A custom Bluesky feed that surfaces high-quality neuroscience and cognitive science posts using a real-time AI pipeline. The entire firehose (~500 posts/sec) is filtered down to a handful of expert-level science discussions per hour — no politics, no pop-sci, no noise.
View the feed on Bluesky | v2 (experimental)
- Neuroscience — brain research, neural mechanisms, neuroimaging, neurotransmitters
- Psychology — cognition, perception, memory, attention, learning, decision-making
- Philosophy of mind — consciousness, qualia, mental representation
- Linguistics — syntax, semantics, language acquisition, psycholinguistics
- Cognitive anthropology — cultural cognition, cognitive ecology
- Methods — fMRI, EEG, behavioral experiments, computational models
Posts about politics, pop psychology, self-help, crypto, and off-topic noise are filtered out.
Bluesky Firehose (~500 posts/sec)
│
▼
Jetstream WebSocket
│ English-only filter, min length, emoji/bot rejection
│
▼
Keyword Prefilter (~0ms, ~95% rejected)
│ 312 inclusion terms across 6 domains
│ Exclusion terms block politics, crypto, pseudoscience
│ Science hashtags (#neuroscience, #cogsci, etc.) bypass keywords
│
▼
LLM Classifier (~170ms on GPU)
│ Ollama + Qwen 2.5 3B — quality score 1-5
│ Score ≥ 3 accepted into feed
│
▼
SQLite + Engagement Tracking
│ Post URIs stored with quality scores
│ Likes, reposts, replies, quotes fetched every 5 min
│
▼
Feed Ranking Algorithm
│ Quality tiers (score 3/4/5) with engagement + time decay
│
▼
Flask API → Bluesky App
Each stage dramatically reduces volume before the next expensive operation. The prefilter is essentially free; only ~1-10 posts/sec reach the LLM.
Stage 1: Prefilter — A regex scan against 312 science terms organized by domain (neuroscience, psychology, philosophy of mind, linguistics, cognitive anthropology, methods) plus 918 concept terms from the Cognitive Atlas (Poldrack et al., 2011). An exclusion list blocks posts containing political, crypto, or pseudoscience terms. Posts with science-relevant hashtags (e.g., #neuroscience, #cogsci) bypass keyword matching but still go through the LLM.
Stage 2: LLM classifier — Posts that pass the prefilter are scored 1-5 by a locally-hosted Qwen 2.5 3B model:
| Score | Meaning |
|---|---|
| 5 | Shares or discusses specific research, papers, data, or findings |
| 4 | Expert discussion: debates theories, critiques methods, shares domain insights |
| 3 | Informed content with genuine substance about the brain or cognition |
| 2 | Casual or superficial mention without depth |
| 1 | Not relevant: general health, politics, non-science |
Posts scoring 3+ are accepted. The classifier explicitly rejects general health science, clinical medicine, AI/ML (unless about biological cognition), and political content.

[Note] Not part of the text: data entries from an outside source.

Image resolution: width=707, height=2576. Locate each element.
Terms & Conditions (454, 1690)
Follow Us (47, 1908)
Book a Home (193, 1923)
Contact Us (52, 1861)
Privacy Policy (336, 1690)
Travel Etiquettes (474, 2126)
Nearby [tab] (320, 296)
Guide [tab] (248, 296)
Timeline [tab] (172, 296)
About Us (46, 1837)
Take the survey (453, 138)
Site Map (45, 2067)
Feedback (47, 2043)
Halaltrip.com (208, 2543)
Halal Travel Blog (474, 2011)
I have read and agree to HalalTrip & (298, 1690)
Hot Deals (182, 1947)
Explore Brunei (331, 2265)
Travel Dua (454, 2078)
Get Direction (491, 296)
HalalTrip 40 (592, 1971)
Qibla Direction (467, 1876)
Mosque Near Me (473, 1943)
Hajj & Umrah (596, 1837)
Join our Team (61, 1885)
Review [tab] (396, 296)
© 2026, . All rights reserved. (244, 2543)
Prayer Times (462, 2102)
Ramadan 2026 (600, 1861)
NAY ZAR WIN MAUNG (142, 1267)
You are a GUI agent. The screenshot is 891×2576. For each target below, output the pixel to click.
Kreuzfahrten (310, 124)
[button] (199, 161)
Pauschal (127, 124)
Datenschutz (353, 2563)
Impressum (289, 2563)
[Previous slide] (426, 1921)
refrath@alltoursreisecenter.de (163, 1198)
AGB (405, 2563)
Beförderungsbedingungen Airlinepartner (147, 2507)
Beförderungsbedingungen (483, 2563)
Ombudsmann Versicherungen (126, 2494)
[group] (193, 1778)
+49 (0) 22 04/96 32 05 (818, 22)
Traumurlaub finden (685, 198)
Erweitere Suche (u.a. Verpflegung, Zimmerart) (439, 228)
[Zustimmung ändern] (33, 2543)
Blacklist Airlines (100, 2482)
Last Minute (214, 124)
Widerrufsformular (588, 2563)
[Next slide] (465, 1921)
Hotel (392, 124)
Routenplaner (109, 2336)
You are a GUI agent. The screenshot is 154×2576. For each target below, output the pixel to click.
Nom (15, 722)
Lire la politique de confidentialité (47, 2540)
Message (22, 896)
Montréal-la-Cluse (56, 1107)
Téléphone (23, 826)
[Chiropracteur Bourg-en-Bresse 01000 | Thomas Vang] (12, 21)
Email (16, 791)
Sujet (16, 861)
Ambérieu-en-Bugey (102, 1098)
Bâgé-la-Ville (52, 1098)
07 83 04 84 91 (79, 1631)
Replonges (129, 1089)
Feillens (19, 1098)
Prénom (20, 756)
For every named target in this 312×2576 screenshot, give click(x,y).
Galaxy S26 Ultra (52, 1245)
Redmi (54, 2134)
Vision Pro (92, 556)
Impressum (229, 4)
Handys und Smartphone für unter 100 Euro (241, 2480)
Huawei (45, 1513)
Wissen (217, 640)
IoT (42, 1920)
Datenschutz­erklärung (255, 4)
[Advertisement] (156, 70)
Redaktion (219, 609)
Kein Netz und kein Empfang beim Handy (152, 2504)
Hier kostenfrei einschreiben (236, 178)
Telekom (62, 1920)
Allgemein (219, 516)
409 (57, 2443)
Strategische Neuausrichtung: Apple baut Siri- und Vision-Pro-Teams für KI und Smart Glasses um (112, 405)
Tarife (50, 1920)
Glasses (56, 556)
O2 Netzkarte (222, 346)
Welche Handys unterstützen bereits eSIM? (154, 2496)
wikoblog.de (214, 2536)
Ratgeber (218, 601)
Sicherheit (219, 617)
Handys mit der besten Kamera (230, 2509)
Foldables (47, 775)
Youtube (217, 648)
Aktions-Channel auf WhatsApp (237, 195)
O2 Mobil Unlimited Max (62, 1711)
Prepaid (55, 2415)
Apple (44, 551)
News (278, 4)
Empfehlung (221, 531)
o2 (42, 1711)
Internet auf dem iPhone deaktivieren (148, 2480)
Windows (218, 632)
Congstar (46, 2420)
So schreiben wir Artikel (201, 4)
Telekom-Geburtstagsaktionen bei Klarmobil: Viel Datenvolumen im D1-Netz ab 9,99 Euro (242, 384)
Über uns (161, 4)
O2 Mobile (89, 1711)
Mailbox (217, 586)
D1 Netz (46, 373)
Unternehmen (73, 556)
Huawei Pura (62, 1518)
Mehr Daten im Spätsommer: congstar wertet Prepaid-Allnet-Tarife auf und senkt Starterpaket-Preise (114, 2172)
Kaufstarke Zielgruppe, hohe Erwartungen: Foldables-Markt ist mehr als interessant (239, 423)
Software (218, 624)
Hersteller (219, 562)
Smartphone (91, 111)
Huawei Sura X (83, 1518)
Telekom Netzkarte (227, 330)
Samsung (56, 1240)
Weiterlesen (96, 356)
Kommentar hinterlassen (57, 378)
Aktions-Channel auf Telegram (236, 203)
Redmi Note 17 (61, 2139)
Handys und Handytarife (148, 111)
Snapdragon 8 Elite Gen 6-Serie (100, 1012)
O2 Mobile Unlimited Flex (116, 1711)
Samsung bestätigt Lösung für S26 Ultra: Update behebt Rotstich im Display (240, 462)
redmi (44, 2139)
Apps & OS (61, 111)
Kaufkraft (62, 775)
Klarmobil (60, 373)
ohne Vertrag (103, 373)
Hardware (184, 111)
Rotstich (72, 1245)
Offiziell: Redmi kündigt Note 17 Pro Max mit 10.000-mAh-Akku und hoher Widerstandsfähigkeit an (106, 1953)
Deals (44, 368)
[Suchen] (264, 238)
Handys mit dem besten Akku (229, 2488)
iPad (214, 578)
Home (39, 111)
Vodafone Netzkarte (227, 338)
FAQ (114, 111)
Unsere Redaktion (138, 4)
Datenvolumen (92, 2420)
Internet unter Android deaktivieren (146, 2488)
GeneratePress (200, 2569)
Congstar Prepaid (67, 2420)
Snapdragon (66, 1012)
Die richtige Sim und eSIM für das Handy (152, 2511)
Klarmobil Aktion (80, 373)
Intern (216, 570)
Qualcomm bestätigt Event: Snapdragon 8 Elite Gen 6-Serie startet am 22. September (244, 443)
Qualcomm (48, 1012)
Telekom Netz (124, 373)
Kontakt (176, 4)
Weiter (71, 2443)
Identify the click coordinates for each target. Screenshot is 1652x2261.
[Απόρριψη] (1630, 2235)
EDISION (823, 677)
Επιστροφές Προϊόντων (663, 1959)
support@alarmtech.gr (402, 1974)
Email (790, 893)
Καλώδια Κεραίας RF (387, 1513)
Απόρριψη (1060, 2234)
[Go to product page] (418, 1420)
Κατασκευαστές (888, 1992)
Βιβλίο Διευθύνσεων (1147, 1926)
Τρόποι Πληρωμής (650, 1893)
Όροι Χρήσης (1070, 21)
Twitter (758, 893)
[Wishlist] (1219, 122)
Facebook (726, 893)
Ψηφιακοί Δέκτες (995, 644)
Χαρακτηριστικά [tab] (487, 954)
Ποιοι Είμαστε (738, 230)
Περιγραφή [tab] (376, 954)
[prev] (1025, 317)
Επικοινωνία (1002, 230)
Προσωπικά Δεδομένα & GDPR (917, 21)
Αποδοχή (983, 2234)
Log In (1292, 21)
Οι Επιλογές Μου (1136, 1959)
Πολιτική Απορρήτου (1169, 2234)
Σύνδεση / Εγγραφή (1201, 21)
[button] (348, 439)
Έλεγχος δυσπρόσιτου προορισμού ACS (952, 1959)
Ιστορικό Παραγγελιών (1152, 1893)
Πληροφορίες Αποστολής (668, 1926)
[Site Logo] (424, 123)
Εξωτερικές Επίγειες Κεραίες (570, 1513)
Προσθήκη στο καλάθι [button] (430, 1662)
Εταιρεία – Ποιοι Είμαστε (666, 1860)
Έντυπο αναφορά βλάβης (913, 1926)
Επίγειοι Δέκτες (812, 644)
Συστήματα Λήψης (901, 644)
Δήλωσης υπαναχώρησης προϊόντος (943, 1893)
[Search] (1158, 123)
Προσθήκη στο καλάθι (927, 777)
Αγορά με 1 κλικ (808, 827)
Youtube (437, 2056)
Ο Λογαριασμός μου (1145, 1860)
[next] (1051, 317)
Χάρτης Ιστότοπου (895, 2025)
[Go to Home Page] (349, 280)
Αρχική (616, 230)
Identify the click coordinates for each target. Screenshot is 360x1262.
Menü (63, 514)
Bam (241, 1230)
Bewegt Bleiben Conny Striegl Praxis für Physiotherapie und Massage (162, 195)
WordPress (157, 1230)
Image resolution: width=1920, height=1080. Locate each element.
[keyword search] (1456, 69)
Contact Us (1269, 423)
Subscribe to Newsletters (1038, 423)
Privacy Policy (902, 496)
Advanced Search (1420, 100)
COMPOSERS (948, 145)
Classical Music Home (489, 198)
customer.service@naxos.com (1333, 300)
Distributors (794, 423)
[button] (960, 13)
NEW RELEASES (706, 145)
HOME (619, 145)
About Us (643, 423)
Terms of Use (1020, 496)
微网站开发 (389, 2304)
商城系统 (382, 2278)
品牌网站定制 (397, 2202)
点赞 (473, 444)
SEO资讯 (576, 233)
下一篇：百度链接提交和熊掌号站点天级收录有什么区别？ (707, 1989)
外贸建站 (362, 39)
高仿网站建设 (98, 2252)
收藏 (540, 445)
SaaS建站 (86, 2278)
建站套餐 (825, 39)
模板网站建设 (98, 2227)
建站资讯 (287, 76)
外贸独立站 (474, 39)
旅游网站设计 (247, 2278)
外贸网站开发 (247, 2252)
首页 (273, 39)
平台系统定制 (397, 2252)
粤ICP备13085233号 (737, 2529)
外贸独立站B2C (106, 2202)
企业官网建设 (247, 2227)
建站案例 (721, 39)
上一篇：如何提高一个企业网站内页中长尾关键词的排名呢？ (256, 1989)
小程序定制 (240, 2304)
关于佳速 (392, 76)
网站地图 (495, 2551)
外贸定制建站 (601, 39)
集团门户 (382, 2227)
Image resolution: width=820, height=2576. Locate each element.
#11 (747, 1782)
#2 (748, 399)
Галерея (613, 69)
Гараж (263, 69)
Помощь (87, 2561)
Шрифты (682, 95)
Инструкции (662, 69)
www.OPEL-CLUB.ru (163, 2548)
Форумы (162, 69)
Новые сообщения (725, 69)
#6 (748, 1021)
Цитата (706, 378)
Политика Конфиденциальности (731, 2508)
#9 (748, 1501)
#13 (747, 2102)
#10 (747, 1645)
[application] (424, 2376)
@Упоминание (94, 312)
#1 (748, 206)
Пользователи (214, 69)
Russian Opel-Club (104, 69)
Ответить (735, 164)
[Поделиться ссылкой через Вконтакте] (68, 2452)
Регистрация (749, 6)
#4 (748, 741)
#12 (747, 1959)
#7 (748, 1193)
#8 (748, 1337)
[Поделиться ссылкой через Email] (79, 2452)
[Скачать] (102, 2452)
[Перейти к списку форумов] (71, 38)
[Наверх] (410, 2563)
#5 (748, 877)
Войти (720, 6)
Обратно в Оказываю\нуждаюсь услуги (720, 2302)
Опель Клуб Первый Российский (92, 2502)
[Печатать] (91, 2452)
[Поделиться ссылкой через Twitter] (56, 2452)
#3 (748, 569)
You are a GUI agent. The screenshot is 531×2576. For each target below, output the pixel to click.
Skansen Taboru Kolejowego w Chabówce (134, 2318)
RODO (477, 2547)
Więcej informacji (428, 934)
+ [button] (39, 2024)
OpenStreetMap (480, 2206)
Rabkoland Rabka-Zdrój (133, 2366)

Stage 3: Engagement ranking — Accepted posts are ranked by a composite score combining quality and engagement within quality tiers. A score-3 post can never outrank a score-4 post regardless of engagement — quality is king.
Two ranking algorithms run in parallel on the same data:
NeuroBrain (v1) — Linear time decay:
engagement = likes + reposts×3 + replies×2 + quotes×4
bonus = min(log(1 + engagement) × 0.2, 0.95)
penalty = min(age_hours / 120, 0.5)
score = quality + bonus - penalty
NeuroBrain v2 — Exponential decay with quality floor:
decay = exp(-ln(2) × age_hours / 8) # 8-hour half-life
bonus = min(log(1 + engagement) × 0.2, 0.95) × decay
residual = 0.1 × max(0, quality - 3) × max(0, 1 - age_hours/48)
score = quality + bonus + residual
v2 lets fresh posts break through without needing to out-engage older content. Engagement value decays exponentially so a 16-hour-old post with 10 likes only barely leads a fresh post. Score 4-5 posts get a small residual bonus that fades over 48 hours.
| Component | Technology |
|---|---|
| Language | Python 3.12 |
| Firehose | Jetstream WebSocket |
| Prefilter | Regex keyword matching (312 terms + 918 Cognitive Atlas concepts) |
| LLM | Ollama + Qwen 2.5 3B via ROCm (AMD GPU) |
| Database | SQLite (WAL mode) via Peewee ORM |
| Web server | Flask |
| Tunnel | Cloudflare Tunnel |
| Process manager | systemd |
src/
config.py # Environment variable loading
database.py # SQLite models + automatic schema migration
prefilter.py # Keyword prefilter (312 terms + exclusions)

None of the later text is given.